▶ **DATA PROVIDED**

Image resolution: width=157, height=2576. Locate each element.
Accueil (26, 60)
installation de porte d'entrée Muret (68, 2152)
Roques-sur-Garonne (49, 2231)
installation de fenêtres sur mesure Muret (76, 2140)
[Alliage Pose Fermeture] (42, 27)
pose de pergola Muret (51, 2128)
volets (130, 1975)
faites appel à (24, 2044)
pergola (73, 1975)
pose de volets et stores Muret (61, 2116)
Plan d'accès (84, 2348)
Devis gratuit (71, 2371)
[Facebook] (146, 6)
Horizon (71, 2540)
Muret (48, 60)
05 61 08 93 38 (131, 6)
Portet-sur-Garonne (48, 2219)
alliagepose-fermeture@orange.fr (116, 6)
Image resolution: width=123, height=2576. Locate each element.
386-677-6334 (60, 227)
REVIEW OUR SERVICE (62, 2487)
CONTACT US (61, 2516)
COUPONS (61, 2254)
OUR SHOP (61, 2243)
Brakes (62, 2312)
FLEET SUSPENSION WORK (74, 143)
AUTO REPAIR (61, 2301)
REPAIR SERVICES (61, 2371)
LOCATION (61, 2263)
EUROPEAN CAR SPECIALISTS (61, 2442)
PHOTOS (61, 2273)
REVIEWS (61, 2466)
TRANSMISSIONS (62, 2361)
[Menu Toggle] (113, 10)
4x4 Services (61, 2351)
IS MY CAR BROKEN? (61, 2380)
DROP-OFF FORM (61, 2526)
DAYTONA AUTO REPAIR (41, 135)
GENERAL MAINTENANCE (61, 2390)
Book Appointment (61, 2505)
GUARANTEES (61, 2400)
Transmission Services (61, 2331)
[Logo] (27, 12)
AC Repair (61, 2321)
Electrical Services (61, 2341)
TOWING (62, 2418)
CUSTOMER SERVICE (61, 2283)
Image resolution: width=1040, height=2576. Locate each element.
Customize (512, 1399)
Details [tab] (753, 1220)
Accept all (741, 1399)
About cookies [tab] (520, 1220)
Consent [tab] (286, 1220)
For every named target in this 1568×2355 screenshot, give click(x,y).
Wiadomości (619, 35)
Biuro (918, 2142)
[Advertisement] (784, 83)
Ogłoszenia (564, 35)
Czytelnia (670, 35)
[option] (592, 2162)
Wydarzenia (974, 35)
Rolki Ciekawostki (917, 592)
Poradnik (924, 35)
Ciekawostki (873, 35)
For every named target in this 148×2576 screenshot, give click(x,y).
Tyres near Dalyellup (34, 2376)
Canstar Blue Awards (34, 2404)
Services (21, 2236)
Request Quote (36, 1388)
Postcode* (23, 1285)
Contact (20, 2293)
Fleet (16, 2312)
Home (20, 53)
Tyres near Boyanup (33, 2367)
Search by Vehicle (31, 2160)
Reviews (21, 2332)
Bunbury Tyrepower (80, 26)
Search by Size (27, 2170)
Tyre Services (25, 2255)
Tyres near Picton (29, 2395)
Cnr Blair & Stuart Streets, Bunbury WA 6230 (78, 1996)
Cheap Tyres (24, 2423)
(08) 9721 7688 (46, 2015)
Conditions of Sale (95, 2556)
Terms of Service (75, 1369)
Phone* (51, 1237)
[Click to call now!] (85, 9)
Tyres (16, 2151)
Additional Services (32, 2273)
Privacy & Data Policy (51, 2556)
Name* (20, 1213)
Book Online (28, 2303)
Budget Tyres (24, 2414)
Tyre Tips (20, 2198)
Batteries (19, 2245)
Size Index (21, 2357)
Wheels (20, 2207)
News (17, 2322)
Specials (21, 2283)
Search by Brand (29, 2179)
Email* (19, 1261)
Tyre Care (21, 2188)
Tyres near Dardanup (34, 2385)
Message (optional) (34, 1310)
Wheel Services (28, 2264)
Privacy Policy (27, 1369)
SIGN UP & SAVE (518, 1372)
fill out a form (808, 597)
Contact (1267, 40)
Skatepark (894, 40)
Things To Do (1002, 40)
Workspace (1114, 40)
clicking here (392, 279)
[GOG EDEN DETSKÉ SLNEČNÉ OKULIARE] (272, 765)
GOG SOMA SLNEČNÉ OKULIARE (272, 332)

▶ **WORK ITEM**
Quote every line from the beginning of the entries up to and including the line that contains "[Alliage Pose Fermeture] (42, 27)".

▶ **OUTPUT BELOW**
Image resolution: width=157, height=2576. Locate each element.
Accueil (26, 60)
installation de porte d'entrée Muret (68, 2152)
Roques-sur-Garonne (49, 2231)
installation de fenêtres sur mesure Muret (76, 2140)
[Alliage Pose Fermeture] (42, 27)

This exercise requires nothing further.